Zu deinem Fischproblem: 
Ich würde von ein paar Fischen einen Hautabstrich direkt hinterm Kiemendeckel nehmen, um den __ Parasiten zu bestimmen 


und 


ich würde den Sauerstoffgehalt lieber messen, statt den anderen Methoden zu vertrauen.  


Gruß Rainer


----------



## karsten. (28. Juni 2007)

*AW: Großes Fischsterben*



			
				MikeCharly schrieb:
			
		

> Ja ich habe in den letzten Wochen mehrere Fische in verschiedenen Geschäften gekauft.
> Bekam von Freunden __ Muscheln und die 2 Krebse geschenkt.
> _Keine Ahnung wie hoch der Ammonium_ Wert ist.
> Sauerstoff ist ausreichend vorhanden. Diverse Pflanzen und Sauerstoffpumpe.




Hallo

es tut mir leid , dass sagen zu müssen................  :beeten: 



aber da ist so einiges falschgelaufen ....

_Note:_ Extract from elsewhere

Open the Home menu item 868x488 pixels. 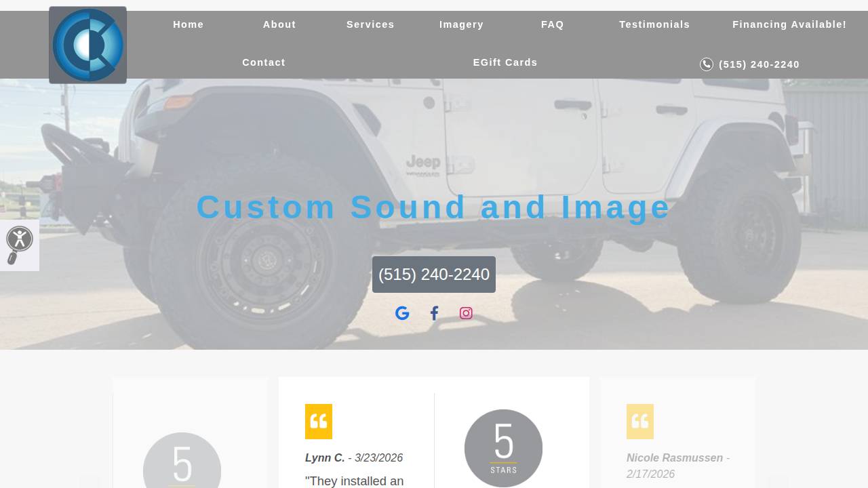(x=188, y=24)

Du forderst so ziemlich alle Risiken  

z.B.
Tiere ohne Quarantäne  / unendliche Kontakte ....
keine konkrete Diagnostik weder Wasser noch Fisch


so wird das nix 


mfG


----------



## MikeCharly (28. Juni 2007)

*AW: Großes Fischsterben*

Hi Rainer,

ich kann den Sauerstoff nicht riechen, aber schmecken wenn ich das Teichwasser trinke.  



Jetzt wieder ernsthaft:  Ich habe einige Wasserpflanzen im Teich, darunter auch das sauerstoffspendende __ Hornkraut.
Des weiteren habe ich seit 3 Wochen einen Sauerstoffspender im Teich.
Siehe Bild.
Daher meine Annahme, daß genügend Sauerstoff vorhanden ist.









Karsten,

Du hast ja recht, aber was ich eingesetzt habe, bekam ich von Freunden, oder vom Fachhandel. Bei beiden gehe ich davon aus, daß die Tiere und Pflanzen in Ordnung sind.
Zukünftig werde ich meinen Teichlinsen-Zuchtkübel als  Quarantänestation umfunktionieren.


----------



## thaldor (28. Juni 2007)

*AW: Großes Fischsterben*

nachts benötigen pflanzen, fische und eventuell "faulschlamm" sauerstoff und entnehmen diesen dem wasser, wenn weniger sauerstoff rein kommt ins wasser als benötigt wird sterben dir die fische weg.....von daher nen o² test besorgen und morgens (um 6-7 uhr) messen.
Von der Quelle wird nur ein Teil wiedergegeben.